O que fazer:
De acordo com o texto sobre as psicopatologias na pós-modernidade, que conceito Minerbo cunha para caracterizar o estado de anemia identitária?

Texto de apoio:
Na clínica das não-neuroses, dominada pelo ódio e pela compulsão à repetição, a reação terapêutica negativa e a desistência são muito frequentes. Se o sujeito, porém, adoece na e pela intersubjetividade, será somente por meio dela que ele poderá eventualmente se curar. O que também equivale a dizer que o analista será exposto a grandes desafios contratransferenciais.

Na terceira parte do livro, dedicada ao estudo da sociogênese das psicopatologias, Minerbo detalha sua representação-meta: assim como a neurose foi codeterminada pelo vigor simbólico, racionalismo e repressão sexual da era moderna, as psicopatologias não-neuróticas são geradas na pós-modernidade pela fragilidade de sua ordem simbólica, incapaz de ligar a violência pulsional dos indivíduos.

Uma instituição se fortalece quando seus representantes - aqueles que ocupam os lugares simbólicos criados por ela - desempenham corretamente as funções prescritas. Nessas condições, “o laço simbólico, que une significantes e significados, se fortalece e se naturaliza”. “A instituição forte tem o poder para subjetivar as pessoas”, mas isso não ocorre na pós-modernidade, dominada pela permissividade e o relativismo.

Devido à fragilidade das instituições contemporâneas, “a palavra perdeu sua força”, seu conteúdo semântico e seu poder de representação. A linguagem desnaturada altera a própria sensibilidade dos indivíduos. Sem mediação simbólica, não há jogo. A fantasia e a realidade se confundem. A violência pulsional se satisfaz na atuação. Para caracterizar esse estado de anemia identitária, que subjaz ao reality game, à body art, ao reality show e aos crimes familiares, a autora cunha o conceito de depleção simbólica.

Dados fornecidos:
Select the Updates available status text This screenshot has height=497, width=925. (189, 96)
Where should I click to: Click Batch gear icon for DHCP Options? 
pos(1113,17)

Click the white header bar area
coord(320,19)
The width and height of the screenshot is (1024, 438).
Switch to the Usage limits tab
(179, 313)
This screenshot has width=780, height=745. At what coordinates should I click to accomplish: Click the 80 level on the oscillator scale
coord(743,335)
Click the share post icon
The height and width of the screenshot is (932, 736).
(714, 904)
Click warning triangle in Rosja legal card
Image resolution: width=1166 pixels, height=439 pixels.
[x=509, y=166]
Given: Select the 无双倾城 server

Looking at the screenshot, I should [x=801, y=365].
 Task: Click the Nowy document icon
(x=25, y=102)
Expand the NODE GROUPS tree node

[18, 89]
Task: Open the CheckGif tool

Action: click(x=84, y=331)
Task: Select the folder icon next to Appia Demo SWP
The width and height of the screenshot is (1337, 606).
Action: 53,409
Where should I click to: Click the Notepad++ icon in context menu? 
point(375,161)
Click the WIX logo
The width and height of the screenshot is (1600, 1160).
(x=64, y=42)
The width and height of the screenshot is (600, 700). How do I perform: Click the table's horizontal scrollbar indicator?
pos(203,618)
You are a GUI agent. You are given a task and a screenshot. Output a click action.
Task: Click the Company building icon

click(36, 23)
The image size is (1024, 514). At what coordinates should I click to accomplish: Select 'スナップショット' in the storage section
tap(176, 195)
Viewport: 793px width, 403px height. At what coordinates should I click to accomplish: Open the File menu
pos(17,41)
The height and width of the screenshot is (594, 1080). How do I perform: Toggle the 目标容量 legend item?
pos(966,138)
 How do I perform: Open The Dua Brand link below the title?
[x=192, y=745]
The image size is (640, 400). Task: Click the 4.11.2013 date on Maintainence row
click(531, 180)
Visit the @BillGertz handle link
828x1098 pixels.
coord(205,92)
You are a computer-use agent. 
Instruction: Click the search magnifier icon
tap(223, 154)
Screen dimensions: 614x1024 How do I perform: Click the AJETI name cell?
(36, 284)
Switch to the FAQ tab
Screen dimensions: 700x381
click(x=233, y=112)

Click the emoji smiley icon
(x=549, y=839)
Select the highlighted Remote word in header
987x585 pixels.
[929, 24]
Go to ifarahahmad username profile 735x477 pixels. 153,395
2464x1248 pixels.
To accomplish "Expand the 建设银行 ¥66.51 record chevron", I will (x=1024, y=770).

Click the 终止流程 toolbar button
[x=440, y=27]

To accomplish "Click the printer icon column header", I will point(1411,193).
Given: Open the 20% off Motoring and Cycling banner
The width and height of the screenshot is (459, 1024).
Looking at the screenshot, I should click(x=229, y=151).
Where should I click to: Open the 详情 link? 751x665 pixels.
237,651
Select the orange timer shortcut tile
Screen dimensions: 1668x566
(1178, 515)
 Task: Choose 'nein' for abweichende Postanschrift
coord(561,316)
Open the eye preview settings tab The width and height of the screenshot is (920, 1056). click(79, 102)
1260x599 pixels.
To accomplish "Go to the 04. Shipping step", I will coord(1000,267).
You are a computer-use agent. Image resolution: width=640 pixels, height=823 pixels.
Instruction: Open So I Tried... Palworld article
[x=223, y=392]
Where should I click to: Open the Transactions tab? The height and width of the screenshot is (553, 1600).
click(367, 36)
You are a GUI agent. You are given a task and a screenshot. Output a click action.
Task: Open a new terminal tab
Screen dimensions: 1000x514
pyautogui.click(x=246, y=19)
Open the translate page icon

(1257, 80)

Resolução:
O conceito de depleção simbólica.